Welches SAT-Kabel nutzt du zwischen der Antennendose und dem Receiver? Kannst du irgendwelche Werte darauf ablesen? Liegt dieses Kabel parallel zu anderen Kabeln bzw. in unmittelbarer Nähe? Und die verschiedenen HDMI-Kabel alles billigere Kabel oder auch ein hochwertigeres dabei gewesen?

Hast du mal alle Kabel nacheinander gezogen, um zu sehen ob das Brummen irgendwann verschwindet? Wenn der "blanke" TV immer noch brummt, wird es wohl am TV selbst liegen ...


----------



## B_R_O_C_K_E (31. Juli 2013)

*AW: Samsung LE32C530 LCD-TV --- Sound summt / brummt ständig*

Das ist ein selbstgemachtes Kabel unseres TV-Lädchens im Ort, daher kann ich dir die genauen Angaben wohl nicht bringen, aber ich sags ganz ehrlich, ich hab da jetzt keine Lust mehr mich groß dem dem Teil zu beschäftigen  Hab jetzt wieder meinen alten TV angeschlossen, da läuft alles nach wie vor, wie geschmiert und jetzt kommt der neue TV einfach wieder weg, soll sich jemand anderes damit rumärgern 

Und natürlich Danke an all diejenigen, die versucht haben, mir hier zu helfen


----------



## Simon-151 (1. August 2013)

*AW: Samsung LE32C530 LCD-TV --- Sound summt / brummt ständig*

Samsung ist wirklich eine Katastrophe was Heimkino angeht.


----------



## B_R_O_C_K_E (1. August 2013)

*AW: Samsung LE32C530 LCD-TV --- Sound summt / brummt ständig*



Simon-151 schrieb:


> Samsung ist wirklich eine Katastrophe was Heimkino angeht.


 
Ich stimme dir hier jetzt mal zu, bezogen auf "meinen" Samsung TV. War mein erster und zeitgleich mein letzter Samsung TV. Mein 8 Jahre alter LG 32 Zoll LCD läuft noch immer wie am ersten Tag und ist jetzt auch wieder im Einsatz, da ich den Samsung gestern (zum Glück) schon wieder verkaufen konnte


----------

__Bereitgestellte Angaben__

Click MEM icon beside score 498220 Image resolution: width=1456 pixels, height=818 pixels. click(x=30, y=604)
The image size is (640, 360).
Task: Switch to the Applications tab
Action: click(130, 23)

__Gestellte Aufgabe__
Gib aus dem Auszug über den brummenden Samsung-Fernseher alles von „Das ist ein“ bis einschließlich „Simon-151 (1. August 2013)“ wortgetreu wieder.

__Lösung der Aufgabe__
Das ist ein selbstgemachtes Kabel unseres TV-Lädchens im Ort, daher kann ich dir die genauen Angaben wohl nicht bringen, aber ich sags ganz ehrlich, ich hab da jetzt keine Lust mehr mich groß dem dem Teil zu beschäftigen  Hab jetzt wieder meinen alten TV angeschlossen, da läuft alles nach wie vor, wie geschmiert und jetzt kommt der neue TV einfach wieder weg, soll sich jemand anderes damit rumärgern 

Und natürlich Danke an all diejenigen, die versucht haben, mir hier zu helfen


----------



## Simon-151 (1. August 2013)